SUPPLIED MATERIAL.
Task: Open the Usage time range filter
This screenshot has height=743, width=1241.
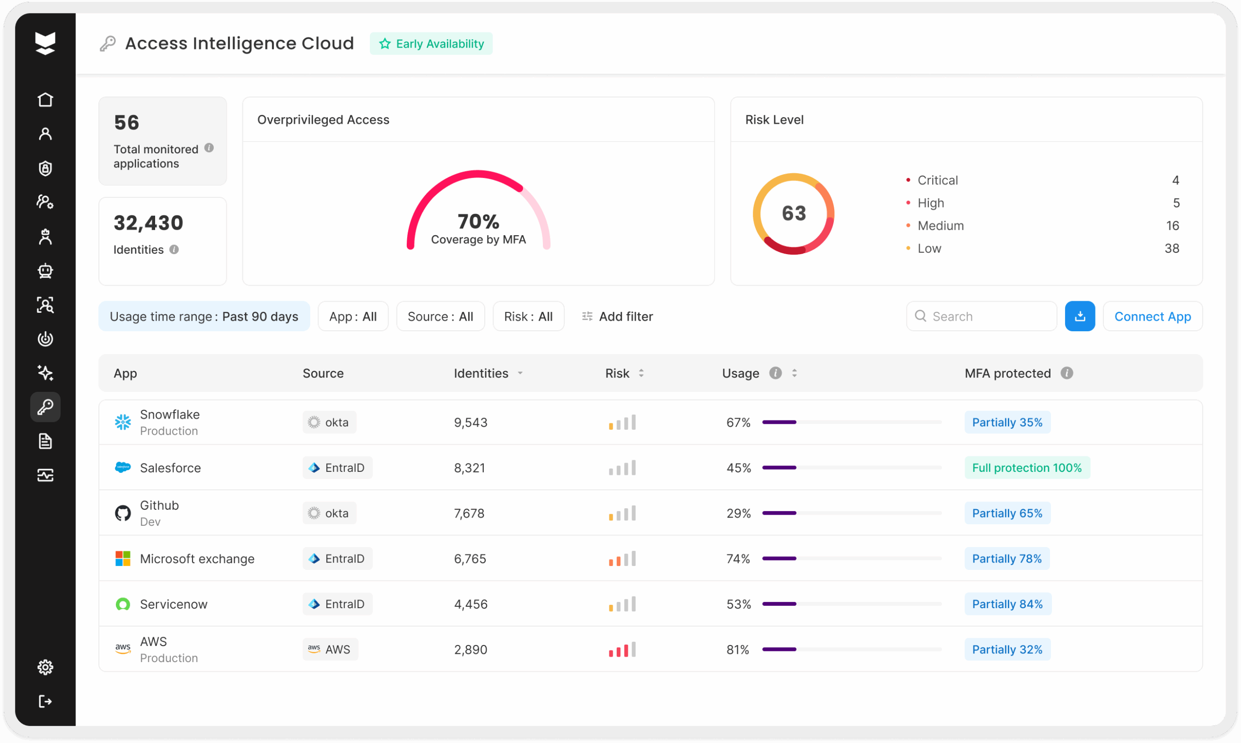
--
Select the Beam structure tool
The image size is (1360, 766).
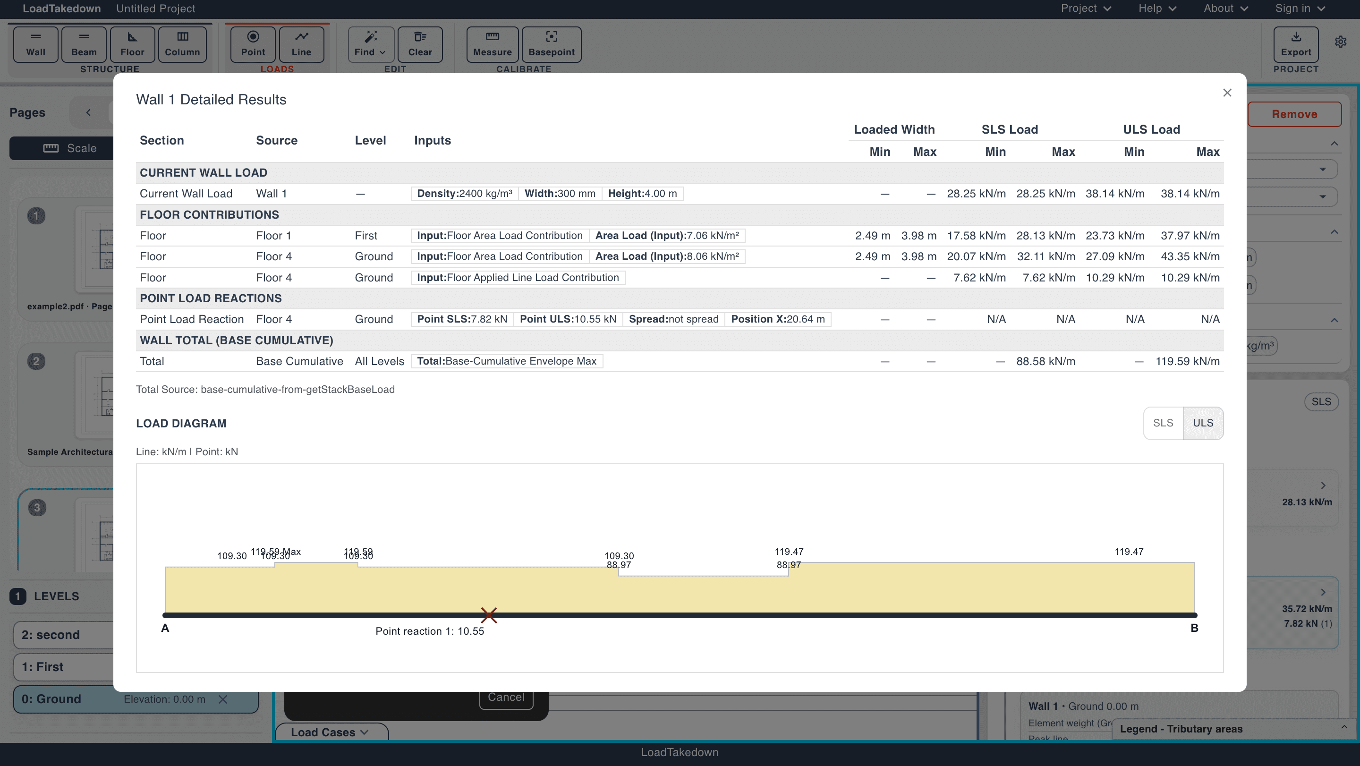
==
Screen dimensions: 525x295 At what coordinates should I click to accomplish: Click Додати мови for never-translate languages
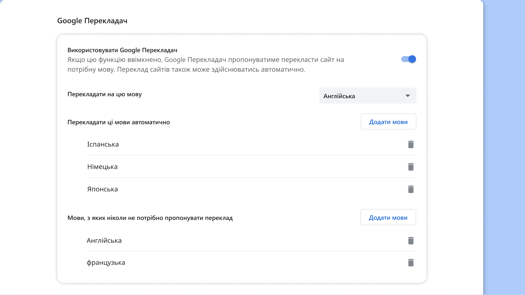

WORK INSTRUCTIONS. All lines above from the one holding "Task: Open the Usage time range filter" to the one holding "This screenshot has height=743, width=1241.", inclusive, are to be copied exactly; no other line is wanted.

OUTPUT BELOW.
Task: Open the Usage time range filter
This screenshot has height=743, width=1241.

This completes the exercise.